* _TAREA PLANTEADA 1_
¿Qué dos ejemplos de caudillismo latinoamericano se nombran en el fragmento de texto sobre el cartel de Pablo Iglesias?

* _FRAGMENTO DE TEXTO_
□ □ □ □
ÉL.
Así, en mayúsculas, bien visibles, llenando todo, marcando territorio y,
metafóricamente, masculino paquete. Cubriendo en cartel con su presencia e
imagen, siendo el centro de todo lo que hubo, hay y habrá, dejando a las claras
que su mujer es una mera sustituta interina, y que todos los demás no son sino
siervos a su servicio. Él se reencuentra con la gente y la gente vuelve a tener
en él al líder soñado que les conducirá al paraíso, que liberará a la estúpida
masa, incapaz de pensar, de sus cadenas, porque él, el ser superior, el
señalado, el ungido, sabe lo que es lo mejor para todos. En él se encarnan los
valores del pueblo escogido. Él es, de hecho, el pueblo.
Hay
dos cosas que pugnan por ser lo más asombroso del montón de estupideces que se
desvelan en el cartel de la vuelta de Pablo Iglesias a la política. Una es que
él mismo se cree esa figura de adulación máxima que ha creado, y ejerce sin
disimulo como tal. Lo segundo es que, en ciertos ámbitos y reductos, funcione,
y que haya personas dispuestas a seguir a este tipo de liderazgos hasta el
extremo creyendo, sinceramente, que en ellos anida la verdad. El desvarío
mental de Iglesias, porque no se muy bien sino como calificar el ego que se le
escapa por todos los poros, puede ser una curiosa excepción, sólo le afecta a
él y está confinado en el seno de su infinita autovaloración, en su eterna y
elevadísima imagen de amor propio que cultiva sin fin. El que eso tenga éxito es
un asunto más profundo, que nos dice mucho sobre la psicología de masas, sobre
la capacidad que el líder tiene de influir en aquellos que creen en él y
llevarlos hasta el precipicio, y llegado el caso mandarles que se arrojen por
él y conseguir que esas masas aborregadas se suiciden con caras sonrientes. A
lo largo de la historia hemos visto innumerables ejemplos de liderazgos
políticos exacerbados que siempre han acabado igual. El culto a la personalidad
es algo común en la política, pero en sus extremos se convierte en seña de
identidad única y plena, la causa fundamental del movimiento. Hitler o Stalin
encarnaron, desde posiciones aparentemente opuestas, pero realmente iguales, el
mesianismo perfecto, que no es sino otra forma de definir la dictadura
absoluta. Ellos eran su régimen, y su final era el final de todo, porque en
ellos todo empezaba y terminaba. El lavado de cabeza de sus sociedades fue
absoluto, gracias al empeño de miles de profesionales y servidores en todas las
áreas posibles dedicados en cuerpo y alma al engrandecimiento del ser superior.
El caudillismo latinoamericano, del que tanto bebe Iglesias, tanto envidia y
tanto desea emular, resulta ser una versión más burda y chusca de esos
movimientos totalitarios europeos, pero no por ello menos efectiva. Ahí tenemos
los casos de Hugo Chávez o Daniel Ortega, casi canonizado el primero por sus
engañados seguidores (afortunadamente cada vez menos) y manteniéndose el
segundo al frente de una Nicaragua destruida por su ego y mano de hierro. ¿Cómo
logran estos personajes lamentables el respaldo unánime y el servilismo ciego?
□ □ □ □
* _ENTRADAS DISPONIBLES_
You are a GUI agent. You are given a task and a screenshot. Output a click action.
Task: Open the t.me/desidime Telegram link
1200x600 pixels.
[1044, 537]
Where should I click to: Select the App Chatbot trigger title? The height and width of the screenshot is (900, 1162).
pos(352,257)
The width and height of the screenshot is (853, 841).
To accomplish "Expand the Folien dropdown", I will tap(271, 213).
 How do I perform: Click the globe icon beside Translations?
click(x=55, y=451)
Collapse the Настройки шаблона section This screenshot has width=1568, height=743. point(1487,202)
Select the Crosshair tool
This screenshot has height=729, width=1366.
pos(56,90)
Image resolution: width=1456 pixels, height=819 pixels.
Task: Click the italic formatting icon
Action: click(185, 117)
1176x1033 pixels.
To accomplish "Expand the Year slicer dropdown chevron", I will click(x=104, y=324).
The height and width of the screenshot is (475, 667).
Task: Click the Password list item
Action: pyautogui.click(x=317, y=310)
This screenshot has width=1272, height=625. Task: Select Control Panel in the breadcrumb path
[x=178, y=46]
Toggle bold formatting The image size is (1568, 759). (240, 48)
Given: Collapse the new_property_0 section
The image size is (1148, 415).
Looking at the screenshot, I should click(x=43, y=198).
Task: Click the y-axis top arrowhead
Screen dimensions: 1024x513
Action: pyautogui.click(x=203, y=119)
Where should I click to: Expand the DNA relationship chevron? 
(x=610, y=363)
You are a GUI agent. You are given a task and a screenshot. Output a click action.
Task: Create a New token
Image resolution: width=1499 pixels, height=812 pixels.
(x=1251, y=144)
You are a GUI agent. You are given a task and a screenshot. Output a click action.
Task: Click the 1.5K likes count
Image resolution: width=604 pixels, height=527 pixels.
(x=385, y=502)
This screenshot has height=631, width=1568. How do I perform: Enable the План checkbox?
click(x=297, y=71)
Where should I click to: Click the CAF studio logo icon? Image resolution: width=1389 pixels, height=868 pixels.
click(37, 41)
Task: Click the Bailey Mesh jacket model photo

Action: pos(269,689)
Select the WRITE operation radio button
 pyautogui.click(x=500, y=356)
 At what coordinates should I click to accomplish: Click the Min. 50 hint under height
□ □ □ □
* _TAREA PLANTEADA 2_
Por favor, reproduce sin cambios las entradas, empezando en la línea que contiene "Toggle bold formatting" y terminando después de la línea que contiene "click(x=297, y=71)", ambas incluidas.

* _RESPUESTA ESCRITA 1_
Hugo Chávez y Daniel Ortega.

* _RESPUESTA ESCRITA 2_
Toggle bold formatting The image size is (1568, 759). (240, 48)
Given: Collapse the new_property_0 section
The image size is (1148, 415).
Looking at the screenshot, I should click(x=43, y=198).
Task: Click the y-axis top arrowhead
Screen dimensions: 1024x513
Action: pyautogui.click(x=203, y=119)
Where should I click to: Expand the DNA relationship chevron? 
(x=610, y=363)
You are a GUI agent. You are given a task and a screenshot. Output a click action.
Task: Create a New token
Image resolution: width=1499 pixels, height=812 pixels.
(x=1251, y=144)
You are a GUI agent. You are given a task and a screenshot. Output a click action.
Task: Click the 1.5K likes count
Image resolution: width=604 pixels, height=527 pixels.
(x=385, y=502)
This screenshot has height=631, width=1568. How do I perform: Enable the План checkbox?
click(x=297, y=71)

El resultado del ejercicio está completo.